■ What needs to be done
Filter out every line below that lacks "computer", and copy the rest.

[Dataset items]
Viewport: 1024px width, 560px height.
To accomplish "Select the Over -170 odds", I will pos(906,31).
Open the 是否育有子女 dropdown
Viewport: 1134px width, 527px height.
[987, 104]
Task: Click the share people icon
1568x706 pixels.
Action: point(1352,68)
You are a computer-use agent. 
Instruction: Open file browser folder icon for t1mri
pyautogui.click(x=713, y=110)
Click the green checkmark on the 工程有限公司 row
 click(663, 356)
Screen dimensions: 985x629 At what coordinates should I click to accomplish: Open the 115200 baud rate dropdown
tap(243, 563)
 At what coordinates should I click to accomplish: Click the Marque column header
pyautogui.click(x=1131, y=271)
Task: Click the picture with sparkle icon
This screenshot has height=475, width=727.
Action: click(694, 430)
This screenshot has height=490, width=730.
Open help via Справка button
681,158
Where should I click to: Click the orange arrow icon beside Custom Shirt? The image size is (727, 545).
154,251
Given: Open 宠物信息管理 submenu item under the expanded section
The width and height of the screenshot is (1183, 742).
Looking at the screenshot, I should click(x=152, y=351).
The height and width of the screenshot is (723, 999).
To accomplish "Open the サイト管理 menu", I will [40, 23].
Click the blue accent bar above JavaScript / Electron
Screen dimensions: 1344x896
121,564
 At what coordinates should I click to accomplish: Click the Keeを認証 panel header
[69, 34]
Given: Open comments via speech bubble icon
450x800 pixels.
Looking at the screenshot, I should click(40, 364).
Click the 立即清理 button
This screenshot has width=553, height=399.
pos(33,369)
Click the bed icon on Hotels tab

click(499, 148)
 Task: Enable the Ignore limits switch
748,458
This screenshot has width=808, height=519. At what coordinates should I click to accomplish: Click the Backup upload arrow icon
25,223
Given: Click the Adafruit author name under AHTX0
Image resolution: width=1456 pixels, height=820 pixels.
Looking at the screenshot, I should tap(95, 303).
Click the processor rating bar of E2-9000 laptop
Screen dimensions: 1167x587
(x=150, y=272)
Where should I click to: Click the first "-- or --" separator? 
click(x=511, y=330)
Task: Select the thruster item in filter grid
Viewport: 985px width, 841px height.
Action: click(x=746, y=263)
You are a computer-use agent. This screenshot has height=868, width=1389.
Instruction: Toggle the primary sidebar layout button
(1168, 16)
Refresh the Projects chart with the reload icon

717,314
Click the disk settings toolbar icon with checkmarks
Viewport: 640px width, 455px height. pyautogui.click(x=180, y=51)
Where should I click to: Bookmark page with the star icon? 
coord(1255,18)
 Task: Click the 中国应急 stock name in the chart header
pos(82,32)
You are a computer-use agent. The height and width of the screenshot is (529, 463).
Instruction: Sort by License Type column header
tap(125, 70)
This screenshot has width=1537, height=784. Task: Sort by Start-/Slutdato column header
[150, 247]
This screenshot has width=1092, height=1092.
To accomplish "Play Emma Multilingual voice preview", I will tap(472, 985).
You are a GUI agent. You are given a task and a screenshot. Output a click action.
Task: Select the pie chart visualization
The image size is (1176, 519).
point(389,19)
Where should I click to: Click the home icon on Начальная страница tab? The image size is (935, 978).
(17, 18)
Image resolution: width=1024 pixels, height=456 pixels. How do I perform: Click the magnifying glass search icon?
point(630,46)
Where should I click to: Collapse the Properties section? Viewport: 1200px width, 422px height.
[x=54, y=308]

■ Written reply
You are a computer-use agent. 
You are a computer-use agent. This screenshot has height=868, width=1389.
You are a computer-use agent. The height and width of the screenshot is (529, 463).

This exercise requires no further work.